■ TASK OBJECTIVE:
The count of lines below that include the string "will" is the whole answer.

### RECORDS FOR PROCESSING

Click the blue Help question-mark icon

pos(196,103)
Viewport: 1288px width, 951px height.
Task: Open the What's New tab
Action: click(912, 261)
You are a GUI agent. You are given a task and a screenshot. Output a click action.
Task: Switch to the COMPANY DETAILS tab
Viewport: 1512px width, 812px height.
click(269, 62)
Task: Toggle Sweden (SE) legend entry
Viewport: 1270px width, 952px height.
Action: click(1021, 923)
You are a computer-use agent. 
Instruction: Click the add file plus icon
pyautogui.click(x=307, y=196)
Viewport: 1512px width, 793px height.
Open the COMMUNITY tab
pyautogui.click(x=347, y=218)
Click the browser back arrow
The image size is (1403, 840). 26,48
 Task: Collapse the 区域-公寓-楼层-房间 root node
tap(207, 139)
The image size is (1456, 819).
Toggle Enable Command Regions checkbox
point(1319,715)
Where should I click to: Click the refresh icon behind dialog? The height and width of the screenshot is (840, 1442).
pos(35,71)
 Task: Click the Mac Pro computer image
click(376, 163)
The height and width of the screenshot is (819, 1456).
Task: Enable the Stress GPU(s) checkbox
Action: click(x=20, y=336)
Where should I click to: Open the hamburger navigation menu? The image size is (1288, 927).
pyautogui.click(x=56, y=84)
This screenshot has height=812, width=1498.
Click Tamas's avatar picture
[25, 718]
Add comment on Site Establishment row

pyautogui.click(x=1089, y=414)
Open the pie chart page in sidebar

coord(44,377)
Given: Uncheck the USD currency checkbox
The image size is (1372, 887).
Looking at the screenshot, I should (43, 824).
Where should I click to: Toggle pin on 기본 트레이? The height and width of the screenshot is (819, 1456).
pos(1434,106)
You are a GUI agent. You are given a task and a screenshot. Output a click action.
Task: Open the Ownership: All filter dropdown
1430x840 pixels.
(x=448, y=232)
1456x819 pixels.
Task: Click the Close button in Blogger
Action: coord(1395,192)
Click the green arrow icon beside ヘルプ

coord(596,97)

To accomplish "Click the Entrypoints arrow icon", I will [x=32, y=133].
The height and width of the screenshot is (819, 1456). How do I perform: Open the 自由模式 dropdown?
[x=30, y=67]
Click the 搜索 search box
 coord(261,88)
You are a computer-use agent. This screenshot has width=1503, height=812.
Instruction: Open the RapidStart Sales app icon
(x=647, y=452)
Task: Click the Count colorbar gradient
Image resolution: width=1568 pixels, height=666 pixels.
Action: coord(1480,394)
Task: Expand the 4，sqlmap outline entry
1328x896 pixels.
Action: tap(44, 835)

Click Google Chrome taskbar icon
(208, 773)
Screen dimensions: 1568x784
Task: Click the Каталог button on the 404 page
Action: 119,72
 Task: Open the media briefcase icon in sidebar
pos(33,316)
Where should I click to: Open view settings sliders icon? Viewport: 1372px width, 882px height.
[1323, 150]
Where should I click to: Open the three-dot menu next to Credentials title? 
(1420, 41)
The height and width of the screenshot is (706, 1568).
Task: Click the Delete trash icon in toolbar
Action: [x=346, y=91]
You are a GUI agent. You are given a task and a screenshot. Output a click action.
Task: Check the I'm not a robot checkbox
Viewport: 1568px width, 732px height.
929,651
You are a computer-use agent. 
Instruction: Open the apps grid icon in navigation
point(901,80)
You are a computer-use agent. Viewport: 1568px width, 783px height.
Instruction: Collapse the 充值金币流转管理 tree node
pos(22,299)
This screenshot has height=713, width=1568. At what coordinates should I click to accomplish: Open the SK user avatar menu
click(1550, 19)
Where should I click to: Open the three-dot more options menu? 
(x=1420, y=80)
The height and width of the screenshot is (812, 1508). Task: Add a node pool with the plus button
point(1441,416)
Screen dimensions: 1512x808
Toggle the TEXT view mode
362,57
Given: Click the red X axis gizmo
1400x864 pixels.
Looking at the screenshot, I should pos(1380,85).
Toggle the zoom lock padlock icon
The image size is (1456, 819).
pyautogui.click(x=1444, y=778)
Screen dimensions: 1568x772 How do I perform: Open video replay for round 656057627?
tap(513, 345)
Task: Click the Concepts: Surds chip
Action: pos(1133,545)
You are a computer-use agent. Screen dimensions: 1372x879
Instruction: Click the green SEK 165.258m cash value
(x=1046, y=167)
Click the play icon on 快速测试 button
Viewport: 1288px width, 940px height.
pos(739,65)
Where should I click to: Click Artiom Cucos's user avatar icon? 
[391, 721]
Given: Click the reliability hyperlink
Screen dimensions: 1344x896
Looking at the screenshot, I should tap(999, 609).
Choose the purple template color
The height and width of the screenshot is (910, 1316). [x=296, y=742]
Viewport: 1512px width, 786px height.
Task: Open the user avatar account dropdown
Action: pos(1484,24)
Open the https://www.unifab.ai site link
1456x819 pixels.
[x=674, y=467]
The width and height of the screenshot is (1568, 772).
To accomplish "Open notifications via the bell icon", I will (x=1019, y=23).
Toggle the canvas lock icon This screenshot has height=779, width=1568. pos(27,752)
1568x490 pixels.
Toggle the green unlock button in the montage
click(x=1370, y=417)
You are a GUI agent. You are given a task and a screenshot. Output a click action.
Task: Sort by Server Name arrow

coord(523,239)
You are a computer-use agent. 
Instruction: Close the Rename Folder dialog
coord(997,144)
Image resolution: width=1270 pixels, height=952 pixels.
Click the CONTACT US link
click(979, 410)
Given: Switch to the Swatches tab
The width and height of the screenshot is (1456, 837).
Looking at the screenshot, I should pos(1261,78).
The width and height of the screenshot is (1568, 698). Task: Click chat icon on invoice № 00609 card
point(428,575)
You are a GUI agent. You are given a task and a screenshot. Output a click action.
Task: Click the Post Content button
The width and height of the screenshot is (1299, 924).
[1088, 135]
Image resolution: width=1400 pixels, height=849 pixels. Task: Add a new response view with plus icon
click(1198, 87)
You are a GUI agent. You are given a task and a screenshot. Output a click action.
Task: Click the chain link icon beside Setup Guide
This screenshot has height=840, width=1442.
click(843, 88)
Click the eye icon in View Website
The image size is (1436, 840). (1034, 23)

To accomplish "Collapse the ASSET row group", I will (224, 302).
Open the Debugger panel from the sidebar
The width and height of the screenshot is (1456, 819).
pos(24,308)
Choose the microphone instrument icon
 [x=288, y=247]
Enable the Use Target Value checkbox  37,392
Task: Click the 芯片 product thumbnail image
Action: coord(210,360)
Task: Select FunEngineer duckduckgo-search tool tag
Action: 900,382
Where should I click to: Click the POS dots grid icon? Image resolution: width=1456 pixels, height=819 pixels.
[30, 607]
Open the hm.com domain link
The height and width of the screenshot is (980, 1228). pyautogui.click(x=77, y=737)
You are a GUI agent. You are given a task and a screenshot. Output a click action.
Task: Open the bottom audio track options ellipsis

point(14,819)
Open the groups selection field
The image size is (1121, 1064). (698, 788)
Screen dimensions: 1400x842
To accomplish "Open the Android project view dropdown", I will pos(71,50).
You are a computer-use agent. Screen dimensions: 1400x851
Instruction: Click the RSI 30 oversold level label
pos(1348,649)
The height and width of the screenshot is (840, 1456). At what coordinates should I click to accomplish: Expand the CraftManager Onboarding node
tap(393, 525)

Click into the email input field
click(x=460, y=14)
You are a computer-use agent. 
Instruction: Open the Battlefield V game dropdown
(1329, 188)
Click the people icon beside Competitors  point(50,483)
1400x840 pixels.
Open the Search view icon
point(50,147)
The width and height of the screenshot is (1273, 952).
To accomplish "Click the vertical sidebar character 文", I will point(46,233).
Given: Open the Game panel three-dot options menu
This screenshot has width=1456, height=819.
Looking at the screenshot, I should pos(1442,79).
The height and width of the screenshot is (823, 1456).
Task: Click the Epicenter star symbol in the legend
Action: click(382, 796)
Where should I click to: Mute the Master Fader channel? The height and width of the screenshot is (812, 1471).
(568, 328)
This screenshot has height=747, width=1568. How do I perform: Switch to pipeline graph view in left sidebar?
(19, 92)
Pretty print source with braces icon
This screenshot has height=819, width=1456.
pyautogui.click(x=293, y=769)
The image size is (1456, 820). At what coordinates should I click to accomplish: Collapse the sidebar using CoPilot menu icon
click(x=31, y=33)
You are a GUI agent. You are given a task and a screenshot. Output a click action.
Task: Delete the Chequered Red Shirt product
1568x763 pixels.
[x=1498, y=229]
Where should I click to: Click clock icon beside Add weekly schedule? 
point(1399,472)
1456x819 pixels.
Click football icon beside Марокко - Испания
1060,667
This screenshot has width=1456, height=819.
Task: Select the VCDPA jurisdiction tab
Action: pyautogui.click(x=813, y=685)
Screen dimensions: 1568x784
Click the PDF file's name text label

######

■ EXPECTED OUTPUT:
5